** Data records **
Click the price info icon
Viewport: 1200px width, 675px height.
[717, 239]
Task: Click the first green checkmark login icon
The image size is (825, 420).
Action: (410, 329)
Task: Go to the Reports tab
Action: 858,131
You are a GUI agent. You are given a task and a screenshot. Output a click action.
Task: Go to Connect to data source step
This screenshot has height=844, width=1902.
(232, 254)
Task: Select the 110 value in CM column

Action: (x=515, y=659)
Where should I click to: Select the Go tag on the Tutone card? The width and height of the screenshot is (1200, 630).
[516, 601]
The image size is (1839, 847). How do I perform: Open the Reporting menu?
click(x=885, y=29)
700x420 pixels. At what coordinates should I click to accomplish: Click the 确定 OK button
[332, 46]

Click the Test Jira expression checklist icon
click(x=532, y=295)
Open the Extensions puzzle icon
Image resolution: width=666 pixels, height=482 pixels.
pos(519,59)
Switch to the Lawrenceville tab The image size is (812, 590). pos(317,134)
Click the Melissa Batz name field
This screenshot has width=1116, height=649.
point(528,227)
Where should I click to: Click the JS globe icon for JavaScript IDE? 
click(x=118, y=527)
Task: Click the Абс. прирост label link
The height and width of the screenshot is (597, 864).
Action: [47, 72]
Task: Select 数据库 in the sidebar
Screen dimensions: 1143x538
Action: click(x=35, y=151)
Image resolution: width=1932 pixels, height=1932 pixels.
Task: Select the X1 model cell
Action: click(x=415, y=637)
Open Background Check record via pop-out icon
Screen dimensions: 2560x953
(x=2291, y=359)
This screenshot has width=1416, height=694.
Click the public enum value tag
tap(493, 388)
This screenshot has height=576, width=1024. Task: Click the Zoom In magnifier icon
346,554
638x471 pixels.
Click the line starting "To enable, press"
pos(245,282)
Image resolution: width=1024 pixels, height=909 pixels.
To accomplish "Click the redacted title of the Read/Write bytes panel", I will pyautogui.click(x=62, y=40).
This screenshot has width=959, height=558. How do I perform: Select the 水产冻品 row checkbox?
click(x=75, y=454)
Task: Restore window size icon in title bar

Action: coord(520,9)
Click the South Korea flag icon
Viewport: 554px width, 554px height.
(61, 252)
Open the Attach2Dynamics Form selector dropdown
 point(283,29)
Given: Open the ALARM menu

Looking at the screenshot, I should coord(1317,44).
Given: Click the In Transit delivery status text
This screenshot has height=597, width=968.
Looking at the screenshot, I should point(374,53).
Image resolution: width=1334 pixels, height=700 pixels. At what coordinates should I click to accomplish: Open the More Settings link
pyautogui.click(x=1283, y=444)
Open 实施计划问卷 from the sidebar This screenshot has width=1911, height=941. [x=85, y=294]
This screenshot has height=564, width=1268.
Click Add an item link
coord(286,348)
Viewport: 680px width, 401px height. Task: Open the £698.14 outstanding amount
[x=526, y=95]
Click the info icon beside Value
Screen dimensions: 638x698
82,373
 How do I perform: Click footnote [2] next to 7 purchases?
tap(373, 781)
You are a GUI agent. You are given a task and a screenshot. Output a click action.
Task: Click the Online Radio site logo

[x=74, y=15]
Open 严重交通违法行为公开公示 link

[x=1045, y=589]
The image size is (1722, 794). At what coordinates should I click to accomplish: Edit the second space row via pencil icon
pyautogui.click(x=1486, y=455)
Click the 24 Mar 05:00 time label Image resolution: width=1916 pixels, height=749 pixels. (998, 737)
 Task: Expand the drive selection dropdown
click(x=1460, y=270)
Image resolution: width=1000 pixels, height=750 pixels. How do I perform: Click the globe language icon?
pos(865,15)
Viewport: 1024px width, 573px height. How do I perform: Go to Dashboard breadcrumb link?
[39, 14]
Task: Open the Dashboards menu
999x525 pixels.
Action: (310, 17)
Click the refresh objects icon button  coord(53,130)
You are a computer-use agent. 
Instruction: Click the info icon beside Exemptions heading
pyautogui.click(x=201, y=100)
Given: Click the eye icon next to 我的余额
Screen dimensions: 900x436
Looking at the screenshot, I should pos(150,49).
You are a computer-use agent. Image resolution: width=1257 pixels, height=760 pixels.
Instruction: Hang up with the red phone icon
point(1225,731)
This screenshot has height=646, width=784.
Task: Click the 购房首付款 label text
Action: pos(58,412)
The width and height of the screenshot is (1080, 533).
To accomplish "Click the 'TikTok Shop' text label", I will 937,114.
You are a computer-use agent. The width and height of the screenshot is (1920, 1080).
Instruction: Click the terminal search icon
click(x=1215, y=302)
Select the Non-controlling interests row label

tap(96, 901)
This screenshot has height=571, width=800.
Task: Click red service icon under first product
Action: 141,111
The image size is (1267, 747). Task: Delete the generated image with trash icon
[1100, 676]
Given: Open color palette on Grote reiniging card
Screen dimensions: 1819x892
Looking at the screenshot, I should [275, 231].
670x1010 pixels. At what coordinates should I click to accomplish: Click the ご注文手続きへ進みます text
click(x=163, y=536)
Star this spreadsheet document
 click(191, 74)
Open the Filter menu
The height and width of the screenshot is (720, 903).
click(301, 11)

** Problem statement **
A complete, exact transcription of the data above is required.

** The answer **
Click the price info icon
Viewport: 1200px width, 675px height.
[717, 239]
Task: Click the first green checkmark login icon
The image size is (825, 420).
Action: (410, 329)
Task: Go to the Reports tab
Action: 858,131
You are a GUI agent. You are given a task and a screenshot. Output a click action.
Task: Go to Connect to data source step
This screenshot has height=844, width=1902.
(232, 254)
Task: Select the 110 value in CM column

Action: (x=515, y=659)
Where should I click to: Select the Go tag on the Tutone card? The width and height of the screenshot is (1200, 630).
[516, 601]
The image size is (1839, 847). How do I perform: Open the Reporting menu?
click(x=885, y=29)
700x420 pixels. At what coordinates should I click to accomplish: Click the 确定 OK button
[332, 46]

Click the Test Jira expression checklist icon
click(x=532, y=295)
Open the Extensions puzzle icon
Image resolution: width=666 pixels, height=482 pixels.
pos(519,59)
Switch to the Lawrenceville tab The image size is (812, 590). pos(317,134)
Click the Melissa Batz name field
This screenshot has width=1116, height=649.
point(528,227)
Where should I click to: Click the JS globe icon for JavaScript IDE? 
click(x=118, y=527)
Task: Click the Абс. прирост label link
The height and width of the screenshot is (597, 864).
Action: [47, 72]
Task: Select 数据库 in the sidebar
Screen dimensions: 1143x538
Action: click(x=35, y=151)
Image resolution: width=1932 pixels, height=1932 pixels.
Task: Select the X1 model cell
Action: click(x=415, y=637)
Open Background Check record via pop-out icon
Screen dimensions: 2560x953
(x=2291, y=359)
This screenshot has width=1416, height=694.
Click the public enum value tag
tap(493, 388)
This screenshot has height=576, width=1024. Task: Click the Zoom In magnifier icon
346,554
638x471 pixels.
Click the line starting "To enable, press"
pos(245,282)
Image resolution: width=1024 pixels, height=909 pixels.
To accomplish "Click the redacted title of the Read/Write bytes panel", I will pyautogui.click(x=62, y=40).
This screenshot has width=959, height=558. How do I perform: Select the 水产冻品 row checkbox?
click(x=75, y=454)
Task: Restore window size icon in title bar

Action: coord(520,9)
Click the South Korea flag icon
Viewport: 554px width, 554px height.
(61, 252)
Open the Attach2Dynamics Form selector dropdown
 point(283,29)
Given: Open the ALARM menu

Looking at the screenshot, I should coord(1317,44).
Given: Click the In Transit delivery status text
This screenshot has height=597, width=968.
Looking at the screenshot, I should point(374,53).
Image resolution: width=1334 pixels, height=700 pixels. At what coordinates should I click to accomplish: Open the More Settings link
pyautogui.click(x=1283, y=444)
Open 实施计划问卷 from the sidebar This screenshot has width=1911, height=941. [x=85, y=294]
This screenshot has height=564, width=1268.
Click Add an item link
coord(286,348)
Viewport: 680px width, 401px height. Task: Open the £698.14 outstanding amount
[x=526, y=95]
Click the info icon beside Value
Screen dimensions: 638x698
82,373
 How do I perform: Click footnote [2] next to 7 purchases?
tap(373, 781)
You are a GUI agent. You are given a task and a screenshot. Output a click action.
Task: Click the Online Radio site logo

[x=74, y=15]
Open 严重交通违法行为公开公示 link

[x=1045, y=589]
The image size is (1722, 794). At what coordinates should I click to accomplish: Edit the second space row via pencil icon
pyautogui.click(x=1486, y=455)
Click the 24 Mar 05:00 time label Image resolution: width=1916 pixels, height=749 pixels. (998, 737)
 Task: Expand the drive selection dropdown
click(x=1460, y=270)
Image resolution: width=1000 pixels, height=750 pixels. How do I perform: Click the globe language icon?
pos(865,15)
Viewport: 1024px width, 573px height. How do I perform: Go to Dashboard breadcrumb link?
[39, 14]
Task: Open the Dashboards menu
999x525 pixels.
Action: (310, 17)
Click the refresh objects icon button  coord(53,130)
You are a computer-use agent. 
Instruction: Click the info icon beside Exemptions heading
pyautogui.click(x=201, y=100)
Given: Click the eye icon next to 我的余额
Screen dimensions: 900x436
Looking at the screenshot, I should pos(150,49).
You are a computer-use agent. Image resolution: width=1257 pixels, height=760 pixels.
Instruction: Hang up with the red phone icon
point(1225,731)
This screenshot has height=646, width=784.
Task: Click the 购房首付款 label text
Action: pos(58,412)
The width and height of the screenshot is (1080, 533).
To accomplish "Click the 'TikTok Shop' text label", I will 937,114.
You are a computer-use agent. The width and height of the screenshot is (1920, 1080).
Instruction: Click the terminal search icon
click(x=1215, y=302)
Select the Non-controlling interests row label

tap(96, 901)
This screenshot has height=571, width=800.
Task: Click red service icon under first product
Action: 141,111
The image size is (1267, 747). Task: Delete the generated image with trash icon
[1100, 676]
Given: Open color palette on Grote reiniging card
Screen dimensions: 1819x892
Looking at the screenshot, I should [275, 231].
670x1010 pixels. At what coordinates should I click to accomplish: Click the ご注文手続きへ進みます text
click(x=163, y=536)
Star this spreadsheet document
 click(191, 74)
Open the Filter menu
The height and width of the screenshot is (720, 903).
click(301, 11)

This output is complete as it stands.